-- START Document passage --
# Chapter 04 - JUNCTIONS¶

## Example E02 - Pg 165¶

In [1]:
# Exa 4.2 - 165
import math
# Given data
C1= 5.*10.**-12.;# in F
C2= 5.*10.**-12.;# in F
L= 10.*10.**-3.;# in H
C_Tmin= C1*C2/(C1+C2);# in F
f_omax= 1./(2.*math.pi*math.sqrt(L*C_Tmin));# in Hz
C1= 50.*10.**-12.;# in F
C2= 50.*10.**-12.;# in F
C_Tmax= C1*C2/(C1+C2);# in F
f_omin= 1./(2.*math.pi*math.sqrt(L*C_Tmax));# in Hz
f_omax= f_omax*10.**-6.;# in MHz
f_omin= f_omin*10.**-3.;# in kHz
print '%s %.f' %("The maximum value of resonant frequency in MHz is : ",f_omax)
print '%s %.f' %("The minimum value of resonant frequency in kHz is : ",f_omin)
-- END Document passage --
-- START Stored data --
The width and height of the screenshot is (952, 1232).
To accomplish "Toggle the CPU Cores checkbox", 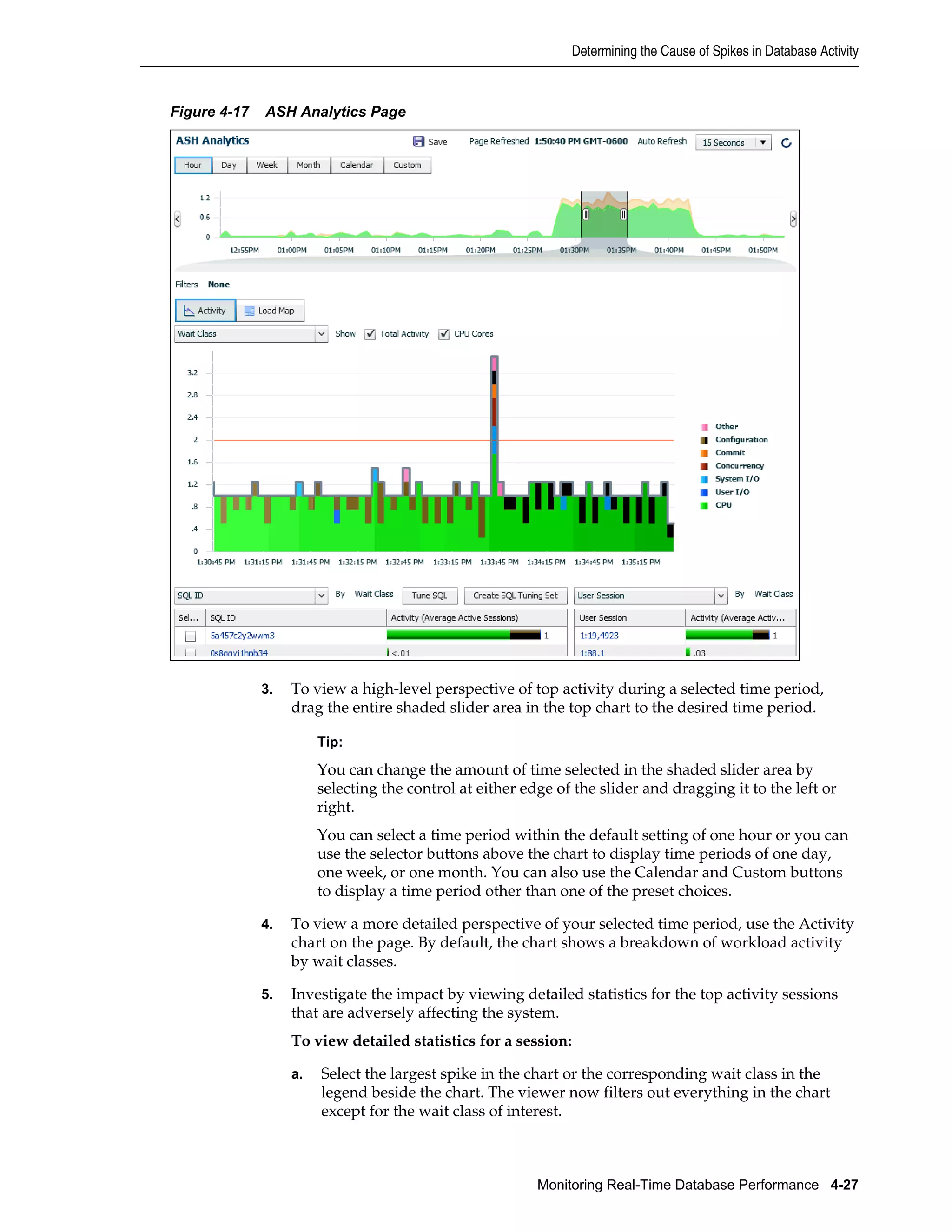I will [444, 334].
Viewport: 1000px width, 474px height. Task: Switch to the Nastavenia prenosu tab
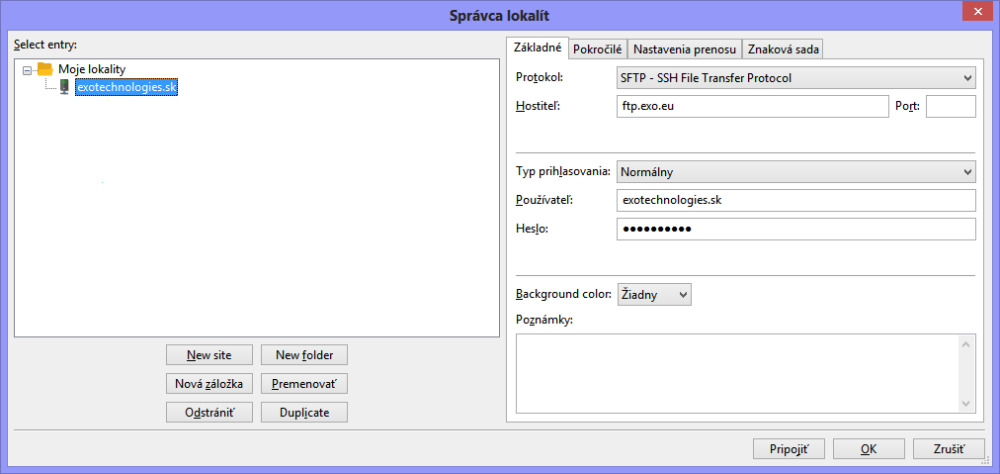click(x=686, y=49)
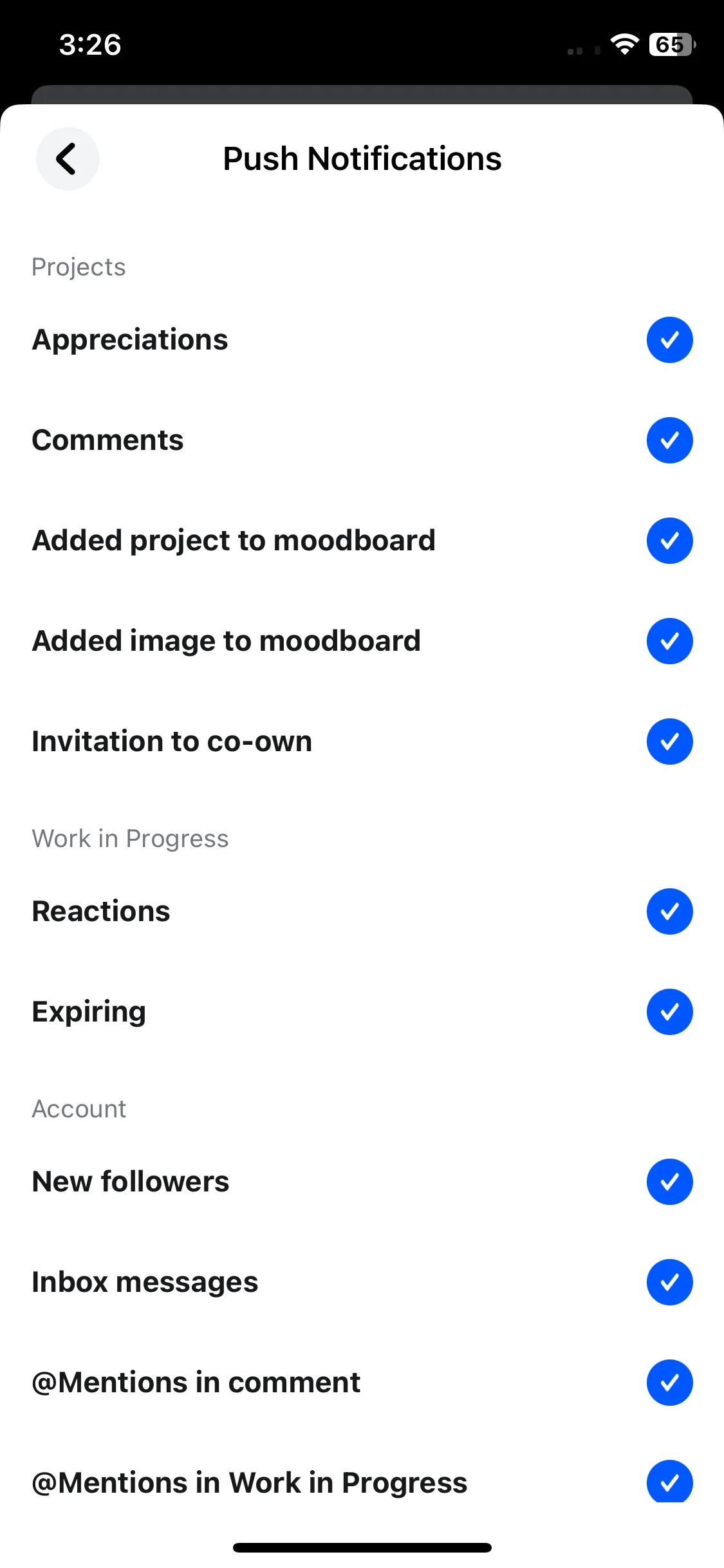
-- END Stored data --
Job —
Extend the junctions chapter's resonant-frequency example past its final print statement.

Task result —
The maximum value of resonant frequency in MHz is :  1
The minimum value of resonant frequency in kHz is :  318


## Example E03 - Pg 188¶

In [2]:
# Exa 4.3 - 188
import math
# Given data
t = 4.4 * 10.**22.;# total number of Ge atoms/cm**3
n = 1 * 10.**8.;# number of impurity atoms
N_A = t/n;# in atoms/cm**3
N_A = N_A * 10.**6.;# in atoms/m**3
N_D = N_A * 10.**3.;# in atoms/m**3
n_i = 2.5 * 10.**13.;# in atoms/cm**3
n_i = n_i * 10.**6.;# in atoms/m**3
V_T = 26.;#in mV
V_T= V_T*10.**-3.;# in V
# The contact potential for Ge semiconductor,
V_J = V_T * math.log((N_A * N_D)/(n_i)**2.);# in V
print '%s %.3f' %("The contact potential for Ge semiconductor in V is",V_J);
# Part (b)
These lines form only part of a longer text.